[WHAT IS NEEDED] Start at the line in the entries below that contains "Restaurant Take Out", stop at the line that contains "Які хвороби можна вилікувати, вживаючи іван-чай (1253, 1090)", and output exactly the lines in that span, both ends included.

[PROVIDED DATA]
- - -

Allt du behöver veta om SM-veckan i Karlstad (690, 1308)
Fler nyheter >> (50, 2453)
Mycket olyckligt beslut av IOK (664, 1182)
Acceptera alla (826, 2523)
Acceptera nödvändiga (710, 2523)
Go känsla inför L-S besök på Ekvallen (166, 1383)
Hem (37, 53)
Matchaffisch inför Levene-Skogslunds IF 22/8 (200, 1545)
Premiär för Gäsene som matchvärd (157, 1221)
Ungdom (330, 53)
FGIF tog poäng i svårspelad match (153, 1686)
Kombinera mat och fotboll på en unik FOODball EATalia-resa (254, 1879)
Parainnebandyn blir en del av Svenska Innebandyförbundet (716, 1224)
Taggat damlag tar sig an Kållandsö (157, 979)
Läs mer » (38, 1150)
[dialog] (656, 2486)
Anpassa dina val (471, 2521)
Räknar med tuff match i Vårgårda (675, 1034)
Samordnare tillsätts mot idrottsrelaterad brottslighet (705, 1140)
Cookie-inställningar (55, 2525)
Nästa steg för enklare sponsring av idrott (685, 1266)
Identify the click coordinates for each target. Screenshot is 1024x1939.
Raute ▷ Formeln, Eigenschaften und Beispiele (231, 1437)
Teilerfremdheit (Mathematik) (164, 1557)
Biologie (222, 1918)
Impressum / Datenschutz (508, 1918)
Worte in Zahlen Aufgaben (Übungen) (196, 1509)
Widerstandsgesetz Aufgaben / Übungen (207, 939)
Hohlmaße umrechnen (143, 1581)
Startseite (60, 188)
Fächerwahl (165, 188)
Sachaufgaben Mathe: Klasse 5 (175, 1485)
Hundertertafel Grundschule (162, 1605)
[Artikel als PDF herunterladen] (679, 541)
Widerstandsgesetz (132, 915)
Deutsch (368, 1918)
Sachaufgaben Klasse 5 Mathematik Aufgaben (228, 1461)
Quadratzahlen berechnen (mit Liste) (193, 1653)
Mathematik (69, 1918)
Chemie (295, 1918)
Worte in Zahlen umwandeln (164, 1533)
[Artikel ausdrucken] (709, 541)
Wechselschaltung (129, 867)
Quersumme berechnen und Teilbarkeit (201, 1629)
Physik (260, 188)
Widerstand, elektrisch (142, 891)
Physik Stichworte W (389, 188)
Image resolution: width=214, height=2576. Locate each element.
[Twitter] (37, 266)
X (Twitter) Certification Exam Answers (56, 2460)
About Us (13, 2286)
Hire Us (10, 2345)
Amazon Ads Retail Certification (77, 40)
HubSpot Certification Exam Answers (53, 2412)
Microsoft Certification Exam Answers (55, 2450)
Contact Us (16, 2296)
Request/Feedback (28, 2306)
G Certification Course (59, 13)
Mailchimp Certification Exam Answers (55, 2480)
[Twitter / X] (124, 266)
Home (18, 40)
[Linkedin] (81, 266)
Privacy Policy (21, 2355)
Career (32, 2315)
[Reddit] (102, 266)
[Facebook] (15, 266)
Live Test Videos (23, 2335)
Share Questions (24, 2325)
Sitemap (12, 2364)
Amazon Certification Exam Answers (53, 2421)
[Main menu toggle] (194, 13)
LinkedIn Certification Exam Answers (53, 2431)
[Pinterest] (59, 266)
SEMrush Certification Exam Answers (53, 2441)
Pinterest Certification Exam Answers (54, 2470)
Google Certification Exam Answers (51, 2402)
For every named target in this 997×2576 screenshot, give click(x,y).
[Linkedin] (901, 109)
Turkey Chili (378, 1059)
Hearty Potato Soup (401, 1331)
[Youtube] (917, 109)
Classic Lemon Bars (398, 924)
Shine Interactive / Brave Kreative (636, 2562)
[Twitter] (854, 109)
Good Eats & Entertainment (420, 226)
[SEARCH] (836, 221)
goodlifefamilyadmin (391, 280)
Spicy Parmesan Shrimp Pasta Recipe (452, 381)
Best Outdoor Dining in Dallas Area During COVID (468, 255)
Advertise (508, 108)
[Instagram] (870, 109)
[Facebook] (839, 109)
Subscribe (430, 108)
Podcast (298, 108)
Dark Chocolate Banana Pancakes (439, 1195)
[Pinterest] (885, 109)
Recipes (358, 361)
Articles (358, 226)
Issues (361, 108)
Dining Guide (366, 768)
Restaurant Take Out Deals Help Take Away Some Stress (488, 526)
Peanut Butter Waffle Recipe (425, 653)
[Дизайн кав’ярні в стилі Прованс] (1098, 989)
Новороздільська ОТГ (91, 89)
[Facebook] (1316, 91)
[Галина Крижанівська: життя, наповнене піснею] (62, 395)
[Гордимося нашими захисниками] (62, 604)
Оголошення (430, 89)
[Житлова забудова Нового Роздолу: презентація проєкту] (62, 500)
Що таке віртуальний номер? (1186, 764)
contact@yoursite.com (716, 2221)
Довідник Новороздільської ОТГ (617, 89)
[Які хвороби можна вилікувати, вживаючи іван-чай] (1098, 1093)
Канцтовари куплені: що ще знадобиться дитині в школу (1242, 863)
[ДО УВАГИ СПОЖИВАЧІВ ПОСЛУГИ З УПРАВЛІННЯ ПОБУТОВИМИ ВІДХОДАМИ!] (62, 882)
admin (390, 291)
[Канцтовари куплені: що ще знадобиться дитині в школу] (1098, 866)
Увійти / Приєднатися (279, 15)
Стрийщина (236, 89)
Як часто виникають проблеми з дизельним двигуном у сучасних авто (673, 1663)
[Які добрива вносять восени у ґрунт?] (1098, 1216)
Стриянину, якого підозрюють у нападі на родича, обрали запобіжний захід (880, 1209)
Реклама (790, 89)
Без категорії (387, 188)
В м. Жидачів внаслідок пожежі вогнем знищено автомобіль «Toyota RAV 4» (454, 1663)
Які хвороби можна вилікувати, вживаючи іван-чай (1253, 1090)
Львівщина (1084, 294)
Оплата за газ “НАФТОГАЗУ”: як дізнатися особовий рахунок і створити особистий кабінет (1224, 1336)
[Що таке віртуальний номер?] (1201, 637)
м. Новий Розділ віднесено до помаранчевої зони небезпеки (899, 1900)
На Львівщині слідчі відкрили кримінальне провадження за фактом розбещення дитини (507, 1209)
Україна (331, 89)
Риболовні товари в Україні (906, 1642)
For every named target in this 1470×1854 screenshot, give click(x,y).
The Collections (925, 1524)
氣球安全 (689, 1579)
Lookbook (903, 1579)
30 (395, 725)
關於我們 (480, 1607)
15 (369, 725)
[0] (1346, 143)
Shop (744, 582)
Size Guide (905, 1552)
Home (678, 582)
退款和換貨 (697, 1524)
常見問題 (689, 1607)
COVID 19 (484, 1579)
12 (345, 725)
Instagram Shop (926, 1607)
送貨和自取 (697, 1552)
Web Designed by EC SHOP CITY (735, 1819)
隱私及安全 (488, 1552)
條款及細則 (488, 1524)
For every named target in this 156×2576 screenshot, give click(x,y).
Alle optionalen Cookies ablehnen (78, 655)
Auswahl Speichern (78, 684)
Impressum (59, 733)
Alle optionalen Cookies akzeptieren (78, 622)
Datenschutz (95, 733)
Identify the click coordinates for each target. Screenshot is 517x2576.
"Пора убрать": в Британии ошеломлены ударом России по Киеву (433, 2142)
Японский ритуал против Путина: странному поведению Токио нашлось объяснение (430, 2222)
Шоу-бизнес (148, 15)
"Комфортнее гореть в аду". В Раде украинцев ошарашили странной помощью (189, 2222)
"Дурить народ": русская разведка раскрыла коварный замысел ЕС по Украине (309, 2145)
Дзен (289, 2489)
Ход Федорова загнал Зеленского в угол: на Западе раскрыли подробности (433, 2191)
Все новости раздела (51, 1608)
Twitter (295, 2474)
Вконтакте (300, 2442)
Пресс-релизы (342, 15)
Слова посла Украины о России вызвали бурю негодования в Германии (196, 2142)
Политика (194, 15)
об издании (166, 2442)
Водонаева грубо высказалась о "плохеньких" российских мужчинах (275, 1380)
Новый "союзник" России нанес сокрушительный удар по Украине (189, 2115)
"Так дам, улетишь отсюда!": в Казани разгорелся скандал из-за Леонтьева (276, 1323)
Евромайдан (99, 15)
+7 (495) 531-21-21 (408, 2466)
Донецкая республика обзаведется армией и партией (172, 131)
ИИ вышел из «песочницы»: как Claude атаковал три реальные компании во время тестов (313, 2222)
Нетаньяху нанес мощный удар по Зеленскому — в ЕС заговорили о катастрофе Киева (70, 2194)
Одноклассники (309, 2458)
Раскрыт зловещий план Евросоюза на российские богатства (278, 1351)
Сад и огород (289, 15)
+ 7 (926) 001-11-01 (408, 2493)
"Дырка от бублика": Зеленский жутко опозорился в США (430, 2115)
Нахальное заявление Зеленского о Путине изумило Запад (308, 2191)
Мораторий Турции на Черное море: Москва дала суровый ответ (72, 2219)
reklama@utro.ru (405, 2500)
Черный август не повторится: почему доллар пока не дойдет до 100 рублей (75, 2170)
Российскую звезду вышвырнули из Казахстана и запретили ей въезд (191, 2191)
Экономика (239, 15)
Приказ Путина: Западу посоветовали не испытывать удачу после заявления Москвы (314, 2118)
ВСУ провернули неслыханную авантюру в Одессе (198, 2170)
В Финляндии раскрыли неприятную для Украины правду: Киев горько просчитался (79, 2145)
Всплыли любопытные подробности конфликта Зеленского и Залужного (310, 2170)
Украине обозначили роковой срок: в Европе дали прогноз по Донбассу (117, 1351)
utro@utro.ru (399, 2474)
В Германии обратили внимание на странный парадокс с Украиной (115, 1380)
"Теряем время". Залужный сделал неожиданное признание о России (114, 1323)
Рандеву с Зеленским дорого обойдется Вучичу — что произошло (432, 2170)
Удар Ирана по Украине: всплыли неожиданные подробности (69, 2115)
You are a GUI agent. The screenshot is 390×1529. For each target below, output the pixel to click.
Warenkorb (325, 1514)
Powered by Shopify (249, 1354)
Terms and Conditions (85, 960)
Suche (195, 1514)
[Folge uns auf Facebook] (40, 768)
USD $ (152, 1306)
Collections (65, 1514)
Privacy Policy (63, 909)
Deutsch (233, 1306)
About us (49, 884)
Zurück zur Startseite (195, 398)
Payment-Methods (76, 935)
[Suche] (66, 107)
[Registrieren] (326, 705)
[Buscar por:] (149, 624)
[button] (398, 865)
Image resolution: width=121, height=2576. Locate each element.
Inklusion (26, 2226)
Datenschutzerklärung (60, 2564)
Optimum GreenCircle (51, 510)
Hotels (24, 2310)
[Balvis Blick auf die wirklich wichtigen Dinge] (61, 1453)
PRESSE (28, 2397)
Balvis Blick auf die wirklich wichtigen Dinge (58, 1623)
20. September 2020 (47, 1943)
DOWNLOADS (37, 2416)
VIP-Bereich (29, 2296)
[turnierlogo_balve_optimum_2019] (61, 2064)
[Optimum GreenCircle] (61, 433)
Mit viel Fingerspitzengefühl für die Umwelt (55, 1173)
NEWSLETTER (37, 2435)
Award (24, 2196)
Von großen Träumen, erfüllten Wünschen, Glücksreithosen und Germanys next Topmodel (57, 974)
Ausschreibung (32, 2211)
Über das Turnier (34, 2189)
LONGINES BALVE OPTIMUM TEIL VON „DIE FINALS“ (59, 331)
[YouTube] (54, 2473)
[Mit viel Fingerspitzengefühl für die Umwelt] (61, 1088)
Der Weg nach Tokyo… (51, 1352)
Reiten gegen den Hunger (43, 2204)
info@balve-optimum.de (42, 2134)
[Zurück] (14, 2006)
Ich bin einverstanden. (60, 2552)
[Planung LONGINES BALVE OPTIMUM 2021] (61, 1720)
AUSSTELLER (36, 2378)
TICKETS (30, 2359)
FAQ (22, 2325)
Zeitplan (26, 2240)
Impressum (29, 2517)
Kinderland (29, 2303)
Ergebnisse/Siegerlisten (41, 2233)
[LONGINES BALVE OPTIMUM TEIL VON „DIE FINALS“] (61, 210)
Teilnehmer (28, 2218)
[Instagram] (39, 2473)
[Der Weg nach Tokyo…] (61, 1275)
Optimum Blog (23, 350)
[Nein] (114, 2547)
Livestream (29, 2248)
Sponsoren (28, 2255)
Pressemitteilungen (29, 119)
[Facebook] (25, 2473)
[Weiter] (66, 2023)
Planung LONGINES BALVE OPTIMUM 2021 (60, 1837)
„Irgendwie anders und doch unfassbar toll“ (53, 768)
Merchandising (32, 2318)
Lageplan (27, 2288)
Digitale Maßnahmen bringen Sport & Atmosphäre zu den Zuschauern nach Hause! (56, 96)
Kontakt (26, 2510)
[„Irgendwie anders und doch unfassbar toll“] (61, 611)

- - -

[YOUR RESPONSE]
Restaurant Take Out Deals Help Take Away Some Stress (488, 526)
Peanut Butter Waffle Recipe (425, 653)
[Дизайн кав’ярні в стилі Прованс] (1098, 989)
Новороздільська ОТГ (91, 89)
[Facebook] (1316, 91)
[Галина Крижанівська: життя, наповнене піснею] (62, 395)
[Гордимося нашими захисниками] (62, 604)
Оголошення (430, 89)
[Житлова забудова Нового Роздолу: презентація проєкту] (62, 500)
Що таке віртуальний номер? (1186, 764)
contact@yoursite.com (716, 2221)
Довідник Новороздільської ОТГ (617, 89)
[Які хвороби можна вилікувати, вживаючи іван-чай] (1098, 1093)
Канцтовари куплені: що ще знадобиться дитині в школу (1242, 863)
[ДО УВАГИ СПОЖИВАЧІВ ПОСЛУГИ З УПРАВЛІННЯ ПОБУТОВИМИ ВІДХОДАМИ!] (62, 882)
admin (390, 291)
[Канцтовари куплені: що ще знадобиться дитині в школу] (1098, 866)
Увійти / Приєднатися (279, 15)
Стрийщина (236, 89)
Як часто виникають проблеми з дизельним двигуном у сучасних авто (673, 1663)
[Які добрива вносять восени у ґрунт?] (1098, 1216)
Стриянину, якого підозрюють у нападі на родича, обрали запобіжний захід (880, 1209)
Реклама (790, 89)
Без категорії (387, 188)
В м. Жидачів внаслідок пожежі вогнем знищено автомобіль «Toyota RAV 4» (454, 1663)
Які хвороби можна вилікувати, вживаючи іван-чай (1253, 1090)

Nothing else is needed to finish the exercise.